PROBLEM TO WORK ON: Reproduce only the lines that run from the line with "Close the inventory" to the last line of the material, both ends included, exactly as they appear.

------

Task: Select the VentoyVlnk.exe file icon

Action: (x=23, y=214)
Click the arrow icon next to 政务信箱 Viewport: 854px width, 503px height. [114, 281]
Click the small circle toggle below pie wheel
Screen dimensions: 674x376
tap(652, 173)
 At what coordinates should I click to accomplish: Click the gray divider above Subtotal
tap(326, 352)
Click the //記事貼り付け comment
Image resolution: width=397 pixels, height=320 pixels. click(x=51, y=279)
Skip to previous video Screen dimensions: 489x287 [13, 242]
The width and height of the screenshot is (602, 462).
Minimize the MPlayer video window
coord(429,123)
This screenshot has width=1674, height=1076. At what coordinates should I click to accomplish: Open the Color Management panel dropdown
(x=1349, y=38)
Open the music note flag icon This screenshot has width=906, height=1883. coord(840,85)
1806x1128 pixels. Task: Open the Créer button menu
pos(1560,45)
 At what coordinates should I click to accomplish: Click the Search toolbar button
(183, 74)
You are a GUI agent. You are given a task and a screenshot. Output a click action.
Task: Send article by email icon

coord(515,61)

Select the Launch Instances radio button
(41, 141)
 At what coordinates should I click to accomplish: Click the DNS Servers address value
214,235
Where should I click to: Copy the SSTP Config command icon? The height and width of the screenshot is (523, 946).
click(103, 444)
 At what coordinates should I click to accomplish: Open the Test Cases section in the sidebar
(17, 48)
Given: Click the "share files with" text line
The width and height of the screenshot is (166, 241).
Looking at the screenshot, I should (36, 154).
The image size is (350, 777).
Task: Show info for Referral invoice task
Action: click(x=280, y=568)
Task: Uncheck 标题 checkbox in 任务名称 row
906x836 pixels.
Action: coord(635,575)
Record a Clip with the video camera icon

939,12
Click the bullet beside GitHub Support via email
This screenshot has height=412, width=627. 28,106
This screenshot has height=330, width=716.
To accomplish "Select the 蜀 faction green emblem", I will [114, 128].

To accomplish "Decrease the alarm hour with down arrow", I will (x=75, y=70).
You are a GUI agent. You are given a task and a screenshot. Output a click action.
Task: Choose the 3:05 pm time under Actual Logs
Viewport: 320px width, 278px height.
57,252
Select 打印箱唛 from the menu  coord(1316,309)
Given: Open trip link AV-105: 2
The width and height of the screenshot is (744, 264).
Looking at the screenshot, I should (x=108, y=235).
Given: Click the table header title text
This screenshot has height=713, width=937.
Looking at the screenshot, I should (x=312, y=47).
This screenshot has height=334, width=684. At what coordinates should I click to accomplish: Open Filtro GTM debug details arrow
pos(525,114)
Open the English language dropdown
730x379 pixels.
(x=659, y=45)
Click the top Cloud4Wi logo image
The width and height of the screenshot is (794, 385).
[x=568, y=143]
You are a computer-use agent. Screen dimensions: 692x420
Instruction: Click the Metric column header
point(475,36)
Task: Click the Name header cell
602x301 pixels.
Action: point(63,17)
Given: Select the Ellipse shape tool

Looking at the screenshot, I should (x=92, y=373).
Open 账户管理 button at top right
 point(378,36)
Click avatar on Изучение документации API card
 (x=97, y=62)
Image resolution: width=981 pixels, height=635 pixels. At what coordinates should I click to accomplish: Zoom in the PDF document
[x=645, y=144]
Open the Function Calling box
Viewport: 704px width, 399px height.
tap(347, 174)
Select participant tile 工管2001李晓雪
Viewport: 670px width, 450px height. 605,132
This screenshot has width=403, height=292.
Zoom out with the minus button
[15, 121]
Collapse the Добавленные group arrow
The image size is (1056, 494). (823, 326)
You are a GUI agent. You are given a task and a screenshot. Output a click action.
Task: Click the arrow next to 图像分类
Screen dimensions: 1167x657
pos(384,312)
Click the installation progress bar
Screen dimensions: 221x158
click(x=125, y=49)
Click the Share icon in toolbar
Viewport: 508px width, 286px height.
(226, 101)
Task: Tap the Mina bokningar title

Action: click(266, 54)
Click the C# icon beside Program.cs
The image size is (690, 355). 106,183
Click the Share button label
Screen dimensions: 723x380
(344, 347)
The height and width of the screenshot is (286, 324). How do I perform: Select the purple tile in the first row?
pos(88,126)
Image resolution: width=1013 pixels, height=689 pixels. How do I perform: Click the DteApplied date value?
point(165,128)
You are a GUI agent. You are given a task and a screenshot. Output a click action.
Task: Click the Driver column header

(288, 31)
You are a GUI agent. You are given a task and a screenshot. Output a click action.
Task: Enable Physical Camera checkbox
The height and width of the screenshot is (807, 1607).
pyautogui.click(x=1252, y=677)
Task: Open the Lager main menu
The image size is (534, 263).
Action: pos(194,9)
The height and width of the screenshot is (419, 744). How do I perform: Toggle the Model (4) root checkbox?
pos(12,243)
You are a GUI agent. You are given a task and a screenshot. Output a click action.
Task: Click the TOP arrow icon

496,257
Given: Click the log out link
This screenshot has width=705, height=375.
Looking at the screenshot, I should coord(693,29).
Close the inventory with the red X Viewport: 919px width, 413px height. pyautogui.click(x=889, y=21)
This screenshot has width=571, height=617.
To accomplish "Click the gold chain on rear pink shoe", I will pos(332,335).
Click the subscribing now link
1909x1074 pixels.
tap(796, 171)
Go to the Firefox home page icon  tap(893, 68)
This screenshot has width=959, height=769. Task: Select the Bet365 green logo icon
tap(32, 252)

------

TASK RESULT:
Close the inventory with the red X Viewport: 919px width, 413px height. pyautogui.click(x=889, y=21)
This screenshot has width=571, height=617.
To accomplish "Click the gold chain on rear pink shoe", I will pos(332,335).
Click the subscribing now link
1909x1074 pixels.
tap(796, 171)
Go to the Firefox home page icon  tap(893, 68)
This screenshot has width=959, height=769. Task: Select the Bet365 green logo icon
tap(32, 252)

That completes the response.